■ Extracted data
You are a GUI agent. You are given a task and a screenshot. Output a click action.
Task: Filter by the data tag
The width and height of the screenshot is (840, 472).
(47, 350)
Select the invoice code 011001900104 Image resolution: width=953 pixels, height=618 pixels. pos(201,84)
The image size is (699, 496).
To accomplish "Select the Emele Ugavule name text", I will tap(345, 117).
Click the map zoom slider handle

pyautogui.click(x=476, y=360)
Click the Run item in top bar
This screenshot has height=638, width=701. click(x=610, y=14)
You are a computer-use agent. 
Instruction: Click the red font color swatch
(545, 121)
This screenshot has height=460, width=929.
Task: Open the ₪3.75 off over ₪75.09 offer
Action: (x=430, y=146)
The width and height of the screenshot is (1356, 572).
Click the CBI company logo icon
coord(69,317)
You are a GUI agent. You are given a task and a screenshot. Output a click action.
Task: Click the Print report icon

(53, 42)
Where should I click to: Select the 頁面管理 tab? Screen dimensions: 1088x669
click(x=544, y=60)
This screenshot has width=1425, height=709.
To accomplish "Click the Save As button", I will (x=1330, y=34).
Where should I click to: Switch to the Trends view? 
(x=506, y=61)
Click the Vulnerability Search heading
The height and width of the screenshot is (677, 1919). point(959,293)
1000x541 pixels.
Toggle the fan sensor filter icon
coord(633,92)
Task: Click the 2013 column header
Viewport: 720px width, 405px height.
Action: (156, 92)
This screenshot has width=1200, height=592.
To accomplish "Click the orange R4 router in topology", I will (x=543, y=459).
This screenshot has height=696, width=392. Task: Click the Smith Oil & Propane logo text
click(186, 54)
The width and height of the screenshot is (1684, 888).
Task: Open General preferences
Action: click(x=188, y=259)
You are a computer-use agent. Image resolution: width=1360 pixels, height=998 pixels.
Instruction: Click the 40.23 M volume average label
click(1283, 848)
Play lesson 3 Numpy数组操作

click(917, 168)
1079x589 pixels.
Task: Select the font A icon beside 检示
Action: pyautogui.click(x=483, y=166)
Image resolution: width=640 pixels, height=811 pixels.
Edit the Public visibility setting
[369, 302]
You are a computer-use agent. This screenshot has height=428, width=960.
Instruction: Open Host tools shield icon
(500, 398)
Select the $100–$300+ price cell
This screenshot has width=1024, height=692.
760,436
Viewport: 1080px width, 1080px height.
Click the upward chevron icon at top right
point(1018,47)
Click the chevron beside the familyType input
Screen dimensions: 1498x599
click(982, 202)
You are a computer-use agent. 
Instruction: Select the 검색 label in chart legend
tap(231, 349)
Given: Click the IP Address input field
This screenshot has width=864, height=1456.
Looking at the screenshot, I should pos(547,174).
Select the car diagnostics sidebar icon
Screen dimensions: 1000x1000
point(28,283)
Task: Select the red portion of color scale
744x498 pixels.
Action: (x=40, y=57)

■ Work to complete
What lines of the data include the word "accomplish"? Copy each of them.

■ Exercise output
To accomplish "Select the Emele Ugavule name text", I will tap(345, 117).
To accomplish "Click the Save As button", I will (x=1330, y=34).
To accomplish "Click the orange R4 router in topology", I will (x=543, y=459).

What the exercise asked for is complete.